En las elecciones municipales del pasado domingo, el señor Mario Abdo Benítez jugó de brazos caídos. Probablemente, más que para preservar la investidura presidencial, para no incomodar a sus actuales aliados, especialmente el Partido Democrático Progresista. No se trataba de la condenable práctica de utilizar los recursos del Estado a favor de algún candidato, sino de demostrar su fidelidad a la causa que confiesa defender. Todos los presidentes del mundo asumen posiciones dentro de sus partidos para enfrentar los desafíos externos. El mandatario jugó a las escondidas cuando la Asociación Nacional Republicana reclamaba su presencia. No quiso ser parte de la unidad, que es un proceso natural después de unas internas democráticas. Claramente no era una unidad forzada desde la cúpula, sino el resultado del respeto a la voluntad popular. Pero, ahora que llegó el momento de definir quién será el próximo inquilino del Palacio de López ya ha dejado en claro que se involucrará en su propio proyecto. De esto se hablará hasta las internas partidarias simultáneas del año próximo. Es el tiempo en que a las actuales autoridades ya les costará gobernar.
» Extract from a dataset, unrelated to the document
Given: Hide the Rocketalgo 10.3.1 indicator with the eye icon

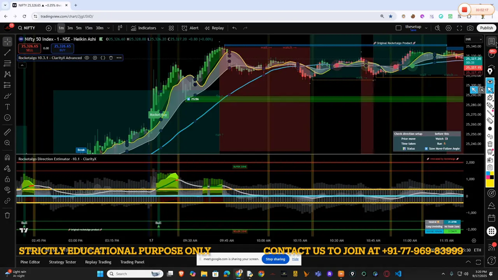Looking at the screenshot, I should pos(87,58).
Los analistas de café y de mala fe volverán a mostrarse como gurús infalibles, a pesar de sus repetidos fracasos predictivos. Y ocuparán nuevamente grandes espacios en los medios ligados por el afán de destruir al Partido Colorado. Las victorias y las derrotas son normales en una democracia. Lo indecente surge cuando se adulteran los acontecimientos y se desviste a la crítica de la reflexión para intentar construir una situación ficticia para llegar a un electorado que es menospreciado en su capacidad de optar por sí solo. Es ahí donde los intelectuales que no han transigido en su honestidad deberán desmarcarse de los falsos profetas. Porque, al fin y al cabo, las ideologías tienen como propósito transformar una realidad, no sustituirla.